Si hoy nos preocupados por la coyuntura –fruto de una crisis mundial- que ha llevado al paro, aproximadamente, al 10% de nuestra población activa, es preciso echar la vista atrás para situarnos en el año 93, ejercicio en el que la tasa de desempleo superaba el 25% . Por entonces, uno de cada dos jóvenes, no había accedido al mercado laboral y comarcas enteras estaban sumidas en la desertización industrial. Había que reaccionar. Del “Veranea en Euskadi” pasamos a las “Vacaciones fiscales”.
Fueron los socialistas alaveses, por entonces titulares de la cartera de Hacienda en la Diputación, los que se inventaron un crédito excepcional de cara a incentivar la inversión en las empresas. El modelo fue seguido por Bizkaia y Gipuzkoa cuyas normas fiscales fueron aprobadas por la unanimidad de las Juntas Generales (en Bizkaia el PSE gobernaba en coalición con el PNV).
Fueron medidas defensivas que resultaron eficaces y que posibilitaron que muchas empresas vascas resistieran la crisis y salieran fortalecidas, creando riqueza y empleo para todos.
Una denuncia de comunidades autónomas lindantes (siempre la misma historia) ante la Comisión Europea hizo que ésta iniciara un expediente sobre las mismas 79 meses después. En julio de 2001 las declaraba “incompatibles” con la normativa comunitaria y el año 2006 solicitaba de las Haciendas forales la recuperación de las ayudas. El pasado año, mientras los Estados concedían multimillonarias subvenciones a fondo perdido a la banca, sin que la Comisión Europea parpadeara, las Diputaciones comunicaban, tras ser rechazados sus recursos, que ya habían cumplido y recuperado la totalidad de los incentivos declarados ilegales. Pese a los más de diez mil folios explicativos presentados en los que se justificaban el rescate de las ayudas, el Comisario de la Competencia, el bilbaino Joaquín Almunia, proponía llevar al Reino de España ante la Corte de Luxemburgo por incumplimiento de normativa comunitaria por parte de las Haciendas forales.
Al día de hoy no se conoce ni el contenido de la denuncia, ni las empresas e instituciones presuntamente afectadas. Pese a todo, y al hecho fundamental de que las diputaciones mantienen que las exigencias de Bruselas están ya cumplidas, hay quienes han aprovechado el impacto de la información para propagar la alarma, cargar contra las haciendas forales, contra la “perversa” utilización del Concierto Económico y, en segunda derivada, contra lo que consideran “irresponsable” gestión del PNV. Y todo ello sin conocer la demanda, su afección, o el grado de cumplimiento de las administraciones vascas.

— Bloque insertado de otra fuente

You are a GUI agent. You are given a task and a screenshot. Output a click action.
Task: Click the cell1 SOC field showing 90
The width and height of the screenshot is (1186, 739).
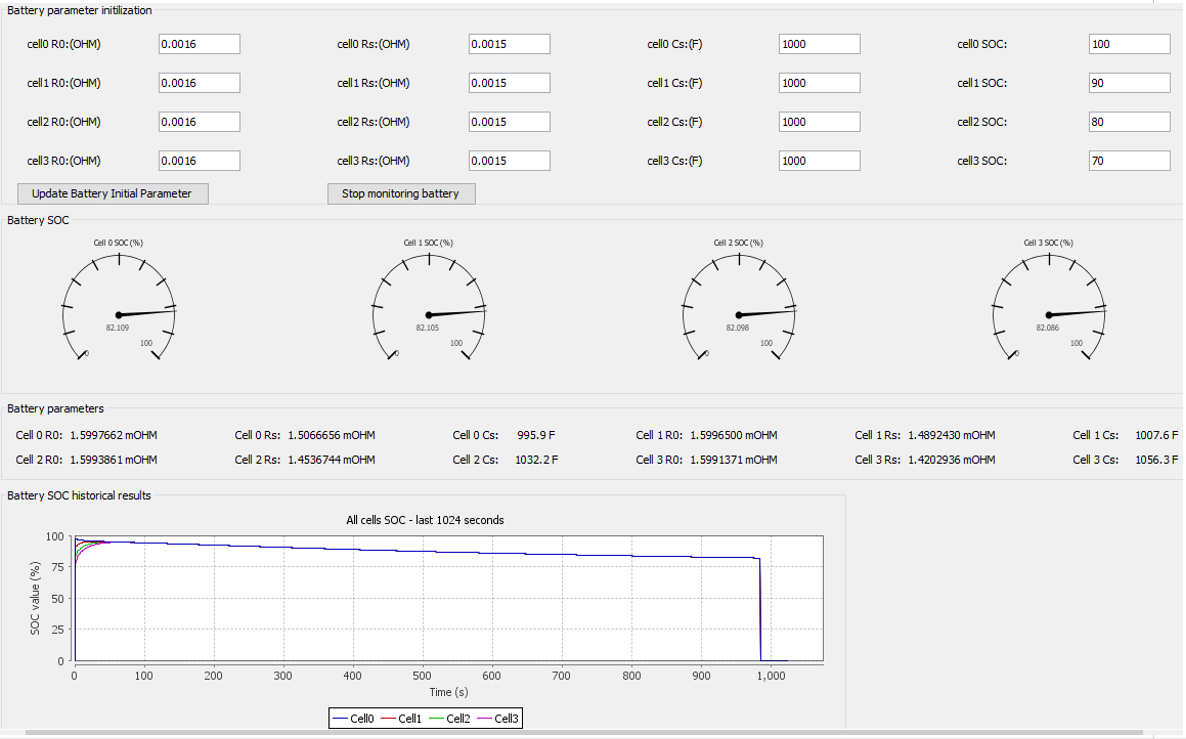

Reprochar hoy es fácil, sobre todo por parte de quienes siempre han estado por encima del bien o del mal “veraneando en Euskadi”. Quienes han asistido de “vacaciones” a todos los festejos celebrados en el país y jamás han pagado una factura. Comentaristas que imparten doctrina y, en privado, hacen de su capa un sayo. Catedráticos de la teoría que cuando se les pide un informe sólo se apremian a la hora del cobro. Agitadores profesionales a los que no parece importarles que su crítica gratuita embadurne nuestro escaparate y nuestra razón frente a Bruselas.
A ellos, como a los pegadores de carteles, también el tiempo les pondrá en su sitio.